EXCERPTED TEXT:
Welcome to Tortoise! 🐢🐢🐢🐢

Before you begin, I **strongly** recommend you turn on a GPU runtime.

There's a reason this is called "Tortoise" - this model takes up to a minute to perform inference for a single sentence on a GPU. Expect waits on the order of hours on a CPU.

## Colab specific setup
mount google drive, install python 3.12

In [None]:
# prompt: mount google drive

from google.colab import drive
drive.mount('/content/drive')


Create new python environment called 'tortoise' and install pytorch

In [None]:
!sudo apt-get update -y
!sudo apt-get install python3.12

In [None]:
!pip install -q condacolab
import condacolab
condacolab.install()

In [None]:
%%bash
conda update -n base -c defaults conda-forge conda
conda create --name tortoise python=3.12 numba inflect
source activate tortoise
conda install pytorch torchvision torchaudio pytorch-cuda=11.7 -c pytorch -c nvidia
conda info --envs
python --version


In [None]:
# @title Clone repo for local use
#Clone a repo and cd into the new directory
content_root = "/content" # @param {"type":"string","placeholder":"content root"}
git_repo='https://github.com/toddlack/tortoise-tts.git'  # @param {"type":"string","placeholder":"git repo url"}
git_branch='dev'  # @param {"type":"string","placeholder":"git branch"}
app_root=git_repo.split('/')[-1].replace('.git', '')
assets_dir=f'{content_root}/{app_root}/assets'
%cd {content_root}
!git clone --single-branch -b {git_branch} {git_repo}
%cd {app_root}


In [None]:
#first follow the instructions in the README.md file under Local Installation
#%pip install -r requirements.txt
!python3 setup.py install

## Main code

In [None]:
# Imports used through the rest of the notebook.
import torch
import torchaudio
import torch.nn as nn
import torch.nn.functional as F

import IPython

from tortoise.api import TextToSpeech
from tortoise.utils.audio import load_audio, load_voice, load_voices

# This will download all the models used by Tortoise from the HF hub.
# tts = TextToSpeech()

GIVEN MATERIAL:
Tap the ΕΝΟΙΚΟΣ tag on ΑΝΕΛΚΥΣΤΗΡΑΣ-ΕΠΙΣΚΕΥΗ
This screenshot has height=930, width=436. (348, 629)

SHORT TASK A: Reproduce the portion of the Tortoise notebook above the data word for word, starting at "Before you begin, I" and ending at "drive.mount('/content/drive')".
SHORT TASK B: According to the Tortoise notebook above the data, how long can the model take to perform inference for a single sentence on a GPU?
SHORT TASK C: Write the next part of the Tortoise notebook that appears above the data, picking up after its final line.

FINAL RESULT A:
Before you begin, I **strongly** recommend you turn on a GPU runtime.

There's a reason this is called "Tortoise" - this model takes up to a minute to perform inference for a single sentence on a GPU. Expect waits on the order of hours on a CPU.

## Colab specific setup
mount google drive, install python 3.12

In [None]:
# prompt: mount google drive

from google.colab import drive
drive.mount('/content/drive')

FINAL RESULT B: Up to a minute.

FINAL RESULT C:
# If you want to use deepspeed the pass use_deepspeed=True nearly 2x faster than normal
tts = TextToSpeech(use_deepspeed=True, kv_cache=True)

In [None]:
# @title text and preset

# This is the text that will be spoken.
text = "Joining two modalities results in a surprising increase in generalization! What would happen if we combined them all?"

# Here's something for the poetically inclined.. (set text=)
"""
Then took the other, as just as fair,
And having perhaps the better claim,
Because it was grassy and wanted wear;
Though as for that the passing there
Had worn them really about the same,"""

# Pick a "preset mode" to determine quality. Options: {"ultra_fast", "fast" (default), "standard", "high_quality"}. See docs in api.py
preset = "ultra_fast"

In [None]:
import ipywidgets as widgets
from IPython.display import display

# Create a list of text input widgets
num_texts = 3  # Number of text inputs in the array
text_inputs = [widgets.Text(placeholder=f'Text {i+1}') for i in range(num_texts)]

# Display the text inputs vertically
display(widgets.VBox(text_inputs))

# Function to retrieve the text values
def get_texts():
  return [text_input.value for text_input in text_inputs]

# Example usage:
texts = get_texts()
print(texts)

In [None]:
# Tortoise will attempt to mimic voices you provide. It comes pre-packaged
# with some voices you might recognize.

# Let's list all the voices available. These are just some random clips I've gathered
# from the internet as well as a few voices from the training dataset.
# Feel free to add your own clips to the voices/ folder.
%ls tortoise/voices

IPython.display.Audio('tortoise/voices/tom/1.wav')

In [None]:
# Pick one of the voices from the output above
voice = 'train_daws'

# Load it and send it through Tortoise.
voice_samples, conditioning_latents = load_voice(voice)
gen = tts.tts_with_preset(text, voice_samples=voice_samples, conditioning_latents=conditioning_latents,
                          preset=preset)
torchaudio.save('generated.wav', gen.squeeze(0).cpu(), 24000)
IPython.display.Audio('generated.wav')

## Other actions

In [None]:
# Tortoise can also generate speech using a random voice. The voice changes each time you execute this!
# (Note: random voices can be prone to strange utterances)
gen = tts.tts_with_preset(text, voice_samples=None, conditioning_latents=None, preset=preset)
torchaudio.save('generated.wav', gen.squeeze(0).cpu(), 24000)
IPython.display.Audio('generated.wav')

In [None]:
# You can also combine conditioning voices. Combining voices produces a new voice
# with traits from all the parents.
#
# Lets see what it would sound like if Picard and Kirk had a kid with a penchant for philosophy:
voice_samples, conditioning_latents = load_voices(['pat', 'william'])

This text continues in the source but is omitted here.